Le fait le plus récurrent, c’est quand la famille du
garçon, et surtout sa mère, s’oppose au mariage du fils au motif que les
parents de la fille n’ont pas de moyens nécessaires pour couvrir de cadeaux la
belle-famille. Comme la tradition la demande, une belle fille de la famille
doit faire le «téral», comme appelé chez nous, si elle donne naissance à un enfant.
Ce baptême sera l’occasion pour la mère d’étaler toutes ses largesses et tous
ses moyens pour faire honneur à la famille de l’époux de sa fille.

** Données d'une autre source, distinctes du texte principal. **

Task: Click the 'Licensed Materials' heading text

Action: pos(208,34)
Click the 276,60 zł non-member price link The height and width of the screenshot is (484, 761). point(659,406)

Si les jeunes n’y accordent aucune importance, les
parents croient encore aux castes. C’est un phénomène très présent au Sénégal,
même si certains prétendent qu’il commence à disparaître. De nombreux jeunes
vivent le grand amour jusqu’au jour où ils prennent l’importante décision de
s’unir. C’est en ce moment que commencent les préjugés et l’œil de la tradition
envers une relation.
Les parents sont contre le mariage de leurs enfants
pour la simple raison que la jeune fille est soit musulmane ou chrétienne. Et
que leurs petits-enfants doivent avoir une mère de la même religion que la
famille de son père.
La religion musulmane n’interdit pas à un garçon
d’épouser une fille d’une autre religion. Il n’empêche que les parents sont là
pour faire la police et n’accepteront jamais une telle union. Pareilles pour
certaines familles chrétiennes chez lesquelles il n’y a pas de place pour une
fille d’une autre religion dans leur maison. Ces pratiques sont fréquentes,
même si les Sénégalais véhiculent des messages pour dire que nous sommes tous
des parents, pour une bonne cohabitation dans le pays.